Intimal hyperplasia and neointima: An ultrastructural analysis of thrombosed grafts in humans

Abstract

The distal anastomoses of thrombosed saphenous vein (11), bovine (4), Dacron (7), and polytetrafluoroethylene (PTFE) (27) grafts removed en bloc during reoperation or amputation were studied with light microscopy, scanning electron microscopy, and transmission electron microscopy. Analysis of the ultrastructures of the distal anastomostic regions was done to characterize morphogenesis of intimal hyperplasia and neointimal proliferation. Complete reendothelialization occurred in all vein grafts. In bovine heterografts, there were isolated areas of endothelia. Thrombosed PTFE grafts were lined with gelatinous, proteinaceous material with no consistent organized cellular pattern. In contrast, laminated fibrous tissue produced by fibroblasts lined the Dacron grafts. Intimal hyperplasia was found in 6 of 11 vein grafts and in all prosthetic grafts examined.

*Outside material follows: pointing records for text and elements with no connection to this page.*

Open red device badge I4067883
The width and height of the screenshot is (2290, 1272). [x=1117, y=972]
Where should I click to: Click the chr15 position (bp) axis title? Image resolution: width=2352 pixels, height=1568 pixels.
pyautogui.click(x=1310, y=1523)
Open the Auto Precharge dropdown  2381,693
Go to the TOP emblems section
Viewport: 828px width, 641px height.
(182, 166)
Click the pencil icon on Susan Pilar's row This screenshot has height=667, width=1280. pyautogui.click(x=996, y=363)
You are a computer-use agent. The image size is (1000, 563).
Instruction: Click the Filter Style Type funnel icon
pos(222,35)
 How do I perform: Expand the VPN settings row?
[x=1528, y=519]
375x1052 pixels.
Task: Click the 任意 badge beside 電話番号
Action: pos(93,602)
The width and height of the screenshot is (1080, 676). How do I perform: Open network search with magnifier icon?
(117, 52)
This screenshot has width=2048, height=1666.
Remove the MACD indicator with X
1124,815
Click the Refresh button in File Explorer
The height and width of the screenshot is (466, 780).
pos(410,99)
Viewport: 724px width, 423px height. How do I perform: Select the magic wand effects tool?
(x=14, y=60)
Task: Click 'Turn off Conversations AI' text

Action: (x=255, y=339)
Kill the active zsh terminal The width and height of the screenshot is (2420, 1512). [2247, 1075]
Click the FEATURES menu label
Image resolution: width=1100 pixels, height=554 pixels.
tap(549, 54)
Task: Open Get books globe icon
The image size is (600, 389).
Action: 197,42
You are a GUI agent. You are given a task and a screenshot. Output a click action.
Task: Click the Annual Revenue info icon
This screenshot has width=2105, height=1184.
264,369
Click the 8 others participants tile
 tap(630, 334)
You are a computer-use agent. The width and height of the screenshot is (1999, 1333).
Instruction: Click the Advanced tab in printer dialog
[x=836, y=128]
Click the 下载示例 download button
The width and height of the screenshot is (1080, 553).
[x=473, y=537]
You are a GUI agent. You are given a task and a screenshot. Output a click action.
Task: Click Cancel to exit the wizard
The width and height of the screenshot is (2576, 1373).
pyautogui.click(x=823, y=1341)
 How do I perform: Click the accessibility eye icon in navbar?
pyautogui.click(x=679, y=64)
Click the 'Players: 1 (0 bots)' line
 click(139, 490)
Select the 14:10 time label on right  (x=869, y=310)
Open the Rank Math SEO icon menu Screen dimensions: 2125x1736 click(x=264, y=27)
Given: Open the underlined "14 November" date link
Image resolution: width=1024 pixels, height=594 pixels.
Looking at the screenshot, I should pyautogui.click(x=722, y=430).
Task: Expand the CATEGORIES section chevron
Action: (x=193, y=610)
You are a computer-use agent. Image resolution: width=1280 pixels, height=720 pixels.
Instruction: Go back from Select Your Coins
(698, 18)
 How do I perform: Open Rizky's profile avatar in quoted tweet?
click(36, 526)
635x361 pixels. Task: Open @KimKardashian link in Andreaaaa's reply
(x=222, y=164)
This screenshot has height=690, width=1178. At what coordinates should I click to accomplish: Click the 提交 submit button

Regardless of the type of graft used, intimal hyperplasia was found predominantly at the heel of the graft and on the floor of the artery. Beneath the endothelia, collagenous ground substance and myofibroblasts mixed with smooth muscle cells were seen, characterized by pyknotic nuclei, reduced cytoplasm/nuclei ratio, and loss of cytoplasmic organelles. Endothelialization occurred exclusively in vein grafts. Prosthetic grafts lacked endothelia, with the neointima consisting of fibroblasts and fibrous matrix. In intimal hyperplasia, two forms of smooth muscle cell pathomorphogenesis were recognized. Formation of myofibroblasts induced medial fibroplasia, whereas degeneration of muscle cells progressed to medial necrosis. Smooth muscle cells seem to play a role not previously recognized in the pathogenesis of graft failure.